Chair of Statistics, Ecole Polytechnique Fédérale de Lausanne (EPFL), Lausanne, Switzerland.
Nestlé Research, EPFL Innovation Park, Lausanne, Switzerland.
PLoS Comput Biol. 2020 Jun 3;16(6):e1007882. doi: 10.1371/journal.pcbi.1007882. eCollection 2020 Jun.
Molecular quantitative trait locus (QTL) analyses are increasingly popular to explore the genetic architecture of complex traits, but existing studies do not leverage shared regulatory patterns and suffer from a large multiplicity burden, which hampers the detection of weak signals such as trans associations. Here, we present a fully multivariate proteomic QTL (pQTL) analysis performed with our recently proposed Bayesian method LOCUS on data from two clinical cohorts, with plasma protein levels quantified by mass-spectrometry and aptamer-based assays. Our two-stage study identifies 136 pQTL associations in the first cohort, of which >80% replicate in the second independent cohort and have significant enrichment with functional genomic elements and disease risk loci. Moreover, 78% of the pQTLs whose protein abundance was quantified by both proteomic techniques are confirmed across assays. Our thorough comparisons with standard univariate QTL mapping on (1) these data and (2) synthetic data emulating the real data show how LOCUS borrows strength across correlated protein levels and markers on a genome-wide scale to effectively increase statistical power. Notably, 15% of the pQTLs uncovered by LOCUS would be missed by the univariate approach, including several trans and pleiotropic hits with successful independent validation. Finally, the analysis of extensive clinical data from the two cohorts indicates that the genetically-driven proteins identified by LOCUS are enriched in associations with low-grade inflammation, insulin resistance and dyslipidemia and might therefore act as endophenotypes for metabolic diseases. While considerations on the clinical role of the pQTLs are beyond the scope of our work, these findings generate useful hypotheses to be explored in future research; all results are accessible online from our searchable database. Thanks to its efficient variational Bayes implementation, LOCUS can analyze jointly thousands of traits and millions of markers. Its applicability goes beyond pQTL studies, opening new perspectives for large-scale genome-wide association and QTL analyses. Diet, Obesity and Genes (DiOGenes) trial registration number: NCT00390637.
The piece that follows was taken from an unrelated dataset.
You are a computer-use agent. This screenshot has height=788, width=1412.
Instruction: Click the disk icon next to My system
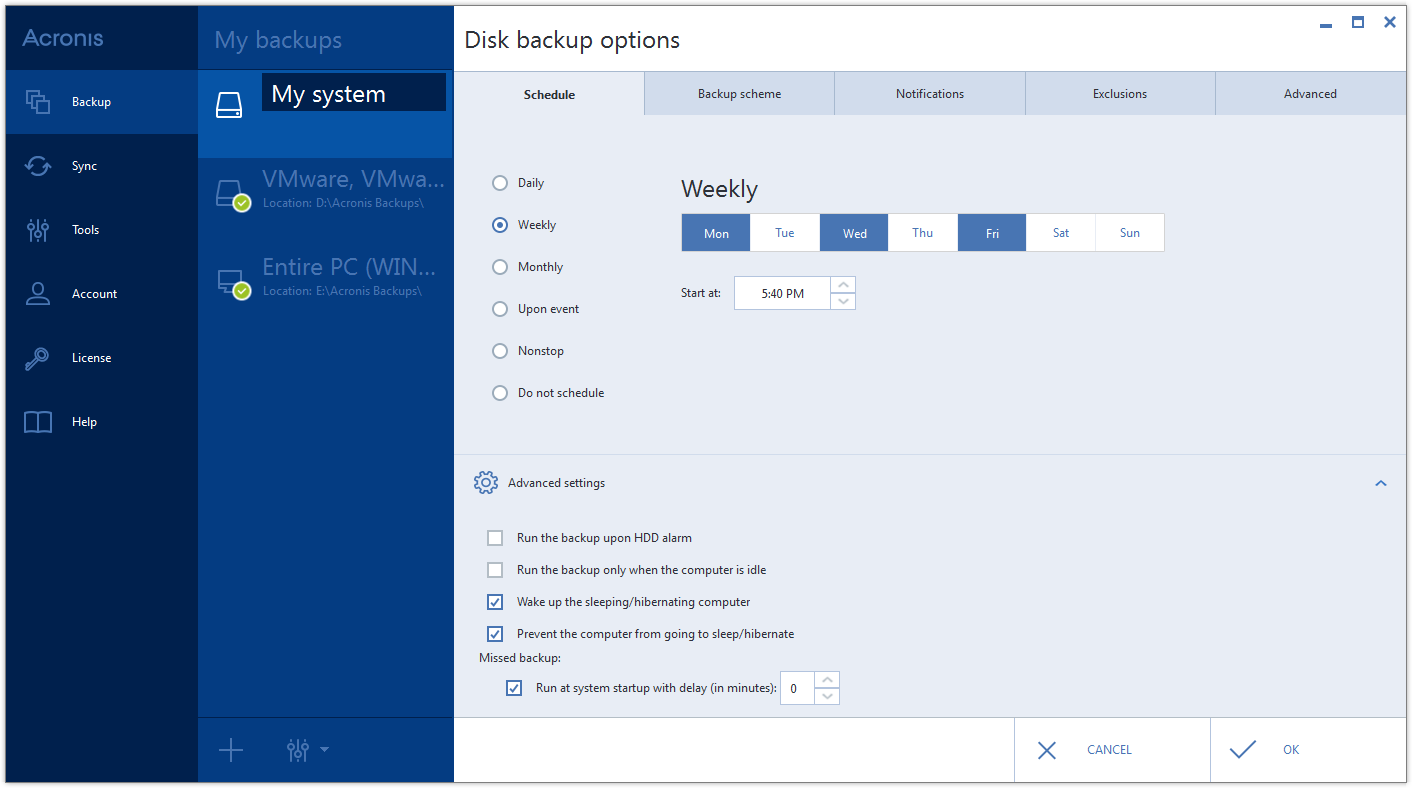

分子数量性状基因座(QTL)分析越来越受欢迎,用于探索复杂性状的遗传结构,但现有研究没有利用共享的调控模式,并且受到大量多重性负担的影响,这阻碍了对弱信号(如跨关联)的检测。在这里,我们使用最近提出的贝叶斯方法 LOCUS 对来自两个临床队列的数据分析进行了全面的多变量蛋白质 QTL(pQTL)分析,其中通过质谱和适体测定法定量了血浆蛋白水平。我们的两阶段研究在第一队列中确定了 136 个 pQTL 关联,其中 >80%在第二个独立队列中得到复制,并与功能基因组元件和疾病风险位点有显著富集。此外,通过两种蛋白质组学技术定量蛋白质丰度的 pQTL 中有 78%在测定中得到确认。我们与(1)这些数据和(2)模拟真实数据的综合数据上的标准单变量 QTL 映射的彻底比较表明,LOCUS 如何在全基因组范围内跨相关蛋白质水平和标记物进行协作,从而有效地提高统计能力。值得注意的是,LOCUS 发现的 15%的 pQTL 会被单变量方法遗漏,包括几个具有成功独立验证的跨关联和多效性命中。最后,对来自两个队列的广泛临床数据的分析表明,LOCUS 鉴定的遗传驱动蛋白在与低度炎症、胰岛素抵抗和血脂异常的关联中丰富,因此可能作为代谢疾病的内表型。虽然我们的工作超出了对 pQTL 临床作用的考虑,但这些发现为未来的研究提供了有用的假设;所有结果都可以从我们的可搜索数据库中在线获得。LOCUS 由于其高效的变分贝叶斯实现,可以联合分析数千个性状和数百万个标记物。其适用性超出了 pQTL 研究范围,为大规模全基因组关联和 QTL 分析开辟了新的视角。肥胖与基因(DiOGenes)试验注册号:NCT00390637。